<<<<

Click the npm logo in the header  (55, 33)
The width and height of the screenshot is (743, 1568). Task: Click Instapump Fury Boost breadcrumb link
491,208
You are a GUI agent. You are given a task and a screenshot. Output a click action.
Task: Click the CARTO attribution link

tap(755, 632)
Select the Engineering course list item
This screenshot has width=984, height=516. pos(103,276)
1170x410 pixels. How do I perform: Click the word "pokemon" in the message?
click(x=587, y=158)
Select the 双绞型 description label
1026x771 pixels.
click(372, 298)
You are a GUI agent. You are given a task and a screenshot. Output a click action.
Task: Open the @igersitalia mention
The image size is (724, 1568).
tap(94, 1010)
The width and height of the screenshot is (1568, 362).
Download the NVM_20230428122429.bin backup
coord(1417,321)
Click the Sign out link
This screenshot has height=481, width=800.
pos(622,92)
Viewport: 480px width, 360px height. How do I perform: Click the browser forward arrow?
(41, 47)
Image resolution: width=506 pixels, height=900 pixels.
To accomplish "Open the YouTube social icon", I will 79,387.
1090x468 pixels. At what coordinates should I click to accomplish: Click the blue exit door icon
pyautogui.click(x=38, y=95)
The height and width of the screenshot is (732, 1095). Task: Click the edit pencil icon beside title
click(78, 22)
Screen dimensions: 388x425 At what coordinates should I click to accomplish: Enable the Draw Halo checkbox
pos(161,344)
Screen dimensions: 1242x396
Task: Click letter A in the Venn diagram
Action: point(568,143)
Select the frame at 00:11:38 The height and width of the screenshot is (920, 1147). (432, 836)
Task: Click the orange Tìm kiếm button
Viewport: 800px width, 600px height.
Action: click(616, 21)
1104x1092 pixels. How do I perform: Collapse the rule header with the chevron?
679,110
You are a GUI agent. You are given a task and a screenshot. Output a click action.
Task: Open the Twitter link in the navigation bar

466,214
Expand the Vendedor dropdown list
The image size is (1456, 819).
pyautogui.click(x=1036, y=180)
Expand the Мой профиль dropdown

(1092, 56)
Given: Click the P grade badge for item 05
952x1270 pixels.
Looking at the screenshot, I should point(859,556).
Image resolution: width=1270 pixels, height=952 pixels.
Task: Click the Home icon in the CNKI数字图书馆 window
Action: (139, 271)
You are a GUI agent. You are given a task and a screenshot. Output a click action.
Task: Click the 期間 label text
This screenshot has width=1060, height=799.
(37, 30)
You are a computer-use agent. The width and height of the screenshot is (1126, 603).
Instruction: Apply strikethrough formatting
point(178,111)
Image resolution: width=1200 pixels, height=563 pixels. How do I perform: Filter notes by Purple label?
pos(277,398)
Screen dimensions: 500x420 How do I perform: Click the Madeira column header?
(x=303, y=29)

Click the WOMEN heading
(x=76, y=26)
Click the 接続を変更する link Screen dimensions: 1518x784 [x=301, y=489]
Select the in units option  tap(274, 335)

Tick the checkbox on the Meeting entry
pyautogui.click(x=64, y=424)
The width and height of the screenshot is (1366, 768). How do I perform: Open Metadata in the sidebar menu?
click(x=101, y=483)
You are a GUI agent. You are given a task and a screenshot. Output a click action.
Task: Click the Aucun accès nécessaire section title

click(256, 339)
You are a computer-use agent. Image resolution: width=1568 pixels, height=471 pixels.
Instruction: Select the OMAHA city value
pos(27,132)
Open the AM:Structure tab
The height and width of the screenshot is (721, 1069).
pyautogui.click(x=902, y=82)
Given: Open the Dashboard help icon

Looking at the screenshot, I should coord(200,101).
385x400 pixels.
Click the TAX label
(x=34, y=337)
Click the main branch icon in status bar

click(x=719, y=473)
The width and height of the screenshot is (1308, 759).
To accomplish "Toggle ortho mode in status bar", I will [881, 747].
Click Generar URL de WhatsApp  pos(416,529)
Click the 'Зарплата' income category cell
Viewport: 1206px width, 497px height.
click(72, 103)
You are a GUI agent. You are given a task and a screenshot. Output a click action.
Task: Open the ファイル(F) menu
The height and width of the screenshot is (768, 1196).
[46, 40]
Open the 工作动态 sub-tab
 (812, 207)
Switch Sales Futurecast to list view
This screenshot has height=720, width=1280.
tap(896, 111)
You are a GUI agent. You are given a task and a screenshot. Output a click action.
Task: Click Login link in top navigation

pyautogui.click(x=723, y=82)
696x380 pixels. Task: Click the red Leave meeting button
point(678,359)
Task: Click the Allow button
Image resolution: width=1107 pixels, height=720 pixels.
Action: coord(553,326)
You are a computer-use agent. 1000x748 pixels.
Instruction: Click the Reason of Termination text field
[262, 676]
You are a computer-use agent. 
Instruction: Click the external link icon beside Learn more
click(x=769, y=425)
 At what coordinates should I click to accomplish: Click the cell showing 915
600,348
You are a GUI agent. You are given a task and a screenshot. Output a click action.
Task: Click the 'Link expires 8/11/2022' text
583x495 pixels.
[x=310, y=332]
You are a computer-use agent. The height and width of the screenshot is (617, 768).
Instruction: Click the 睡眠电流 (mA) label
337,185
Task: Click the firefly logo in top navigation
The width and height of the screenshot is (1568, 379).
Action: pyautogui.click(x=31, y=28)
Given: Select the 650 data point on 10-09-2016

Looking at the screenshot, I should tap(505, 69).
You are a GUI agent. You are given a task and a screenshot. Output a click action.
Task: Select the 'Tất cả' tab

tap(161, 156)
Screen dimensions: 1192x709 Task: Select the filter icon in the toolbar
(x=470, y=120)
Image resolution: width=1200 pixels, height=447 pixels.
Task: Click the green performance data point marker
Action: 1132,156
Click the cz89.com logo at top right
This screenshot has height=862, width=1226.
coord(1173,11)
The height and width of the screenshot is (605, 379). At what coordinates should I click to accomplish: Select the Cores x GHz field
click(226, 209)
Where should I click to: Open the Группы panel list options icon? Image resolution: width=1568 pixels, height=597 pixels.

>>>>

§ **Assignment**: Exactly reproduce every line of the records.

§ **Task response**:
Click the npm logo in the header  (55, 33)
The width and height of the screenshot is (743, 1568). Task: Click Instapump Fury Boost breadcrumb link
491,208
You are a GUI agent. You are given a task and a screenshot. Output a click action.
Task: Click the CARTO attribution link

tap(755, 632)
Select the Engineering course list item
This screenshot has width=984, height=516. pos(103,276)
1170x410 pixels. How do I perform: Click the word "pokemon" in the message?
click(x=587, y=158)
Select the 双绞型 description label
1026x771 pixels.
click(372, 298)
You are a GUI agent. You are given a task and a screenshot. Output a click action.
Task: Open the @igersitalia mention
The image size is (724, 1568).
tap(94, 1010)
The width and height of the screenshot is (1568, 362).
Download the NVM_20230428122429.bin backup
coord(1417,321)
Click the Sign out link
This screenshot has height=481, width=800.
pos(622,92)
Viewport: 480px width, 360px height. How do I perform: Click the browser forward arrow?
(41, 47)
Image resolution: width=506 pixels, height=900 pixels.
To accomplish "Open the YouTube social icon", I will 79,387.
1090x468 pixels. At what coordinates should I click to accomplish: Click the blue exit door icon
pyautogui.click(x=38, y=95)
The height and width of the screenshot is (732, 1095). Task: Click the edit pencil icon beside title
click(78, 22)
Screen dimensions: 388x425 At what coordinates should I click to accomplish: Enable the Draw Halo checkbox
pos(161,344)
Screen dimensions: 1242x396
Task: Click letter A in the Venn diagram
Action: point(568,143)
Select the frame at 00:11:38 The height and width of the screenshot is (920, 1147). (432, 836)
Task: Click the orange Tìm kiếm button
Viewport: 800px width, 600px height.
Action: click(616, 21)
1104x1092 pixels. How do I perform: Collapse the rule header with the chevron?
679,110
You are a GUI agent. You are given a task and a screenshot. Output a click action.
Task: Open the Twitter link in the navigation bar

466,214
Expand the Vendedor dropdown list
The image size is (1456, 819).
pyautogui.click(x=1036, y=180)
Expand the Мой профиль dropdown

(1092, 56)
Given: Click the P grade badge for item 05
952x1270 pixels.
Looking at the screenshot, I should point(859,556).
Image resolution: width=1270 pixels, height=952 pixels.
Task: Click the Home icon in the CNKI数字图书馆 window
Action: (139, 271)
You are a GUI agent. You are given a task and a screenshot. Output a click action.
Task: Click the 期間 label text
This screenshot has width=1060, height=799.
(37, 30)
You are a computer-use agent. The width and height of the screenshot is (1126, 603).
Instruction: Apply strikethrough formatting
point(178,111)
Image resolution: width=1200 pixels, height=563 pixels. How do I perform: Filter notes by Purple label?
pos(277,398)
Screen dimensions: 500x420 How do I perform: Click the Madeira column header?
(x=303, y=29)

Click the WOMEN heading
(x=76, y=26)
Click the 接続を変更する link Screen dimensions: 1518x784 [x=301, y=489]
Select the in units option  tap(274, 335)

Tick the checkbox on the Meeting entry
pyautogui.click(x=64, y=424)
The width and height of the screenshot is (1366, 768). How do I perform: Open Metadata in the sidebar menu?
click(x=101, y=483)
You are a GUI agent. You are given a task and a screenshot. Output a click action.
Task: Click the Aucun accès nécessaire section title

click(256, 339)
You are a computer-use agent. Image resolution: width=1568 pixels, height=471 pixels.
Instruction: Select the OMAHA city value
pos(27,132)
Open the AM:Structure tab
The height and width of the screenshot is (721, 1069).
pyautogui.click(x=902, y=82)
Given: Open the Dashboard help icon

Looking at the screenshot, I should coord(200,101).
385x400 pixels.
Click the TAX label
(x=34, y=337)
Click the main branch icon in status bar

click(x=719, y=473)
The width and height of the screenshot is (1308, 759).
To accomplish "Toggle ortho mode in status bar", I will [881, 747].
Click Generar URL de WhatsApp  pos(416,529)
Click the 'Зарплата' income category cell
Viewport: 1206px width, 497px height.
click(72, 103)
You are a GUI agent. You are given a task and a screenshot. Output a click action.
Task: Open the ファイル(F) menu
The height and width of the screenshot is (768, 1196).
[46, 40]
Open the 工作动态 sub-tab
 (812, 207)
Switch Sales Futurecast to list view
This screenshot has height=720, width=1280.
tap(896, 111)
You are a GUI agent. You are given a task and a screenshot. Output a click action.
Task: Click Login link in top navigation

pyautogui.click(x=723, y=82)
696x380 pixels. Task: Click the red Leave meeting button
point(678,359)
Task: Click the Allow button
Image resolution: width=1107 pixels, height=720 pixels.
Action: coord(553,326)
You are a computer-use agent. 1000x748 pixels.
Instruction: Click the Reason of Termination text field
[262, 676]
You are a computer-use agent. 
Instruction: Click the external link icon beside Learn more
click(x=769, y=425)
 At what coordinates should I click to accomplish: Click the cell showing 915
600,348
You are a GUI agent. You are given a task and a screenshot. Output a click action.
Task: Click the 'Link expires 8/11/2022' text
583x495 pixels.
[x=310, y=332]
You are a computer-use agent. The height and width of the screenshot is (617, 768).
Instruction: Click the 睡眠电流 (mA) label
337,185
Task: Click the firefly logo in top navigation
The width and height of the screenshot is (1568, 379).
Action: pyautogui.click(x=31, y=28)
Given: Select the 650 data point on 10-09-2016

Looking at the screenshot, I should tap(505, 69).
You are a GUI agent. You are given a task and a screenshot. Output a click action.
Task: Select the 'Tất cả' tab

tap(161, 156)
Screen dimensions: 1192x709 Task: Select the filter icon in the toolbar
(x=470, y=120)
Image resolution: width=1200 pixels, height=447 pixels.
Task: Click the green performance data point marker
Action: 1132,156
Click the cz89.com logo at top right
This screenshot has height=862, width=1226.
coord(1173,11)
The height and width of the screenshot is (605, 379). At what coordinates should I click to accomplish: Select the Cores x GHz field
click(226, 209)
Where should I click to: Open the Группы panel list options icon? Image resolution: width=1568 pixels, height=597 pixels.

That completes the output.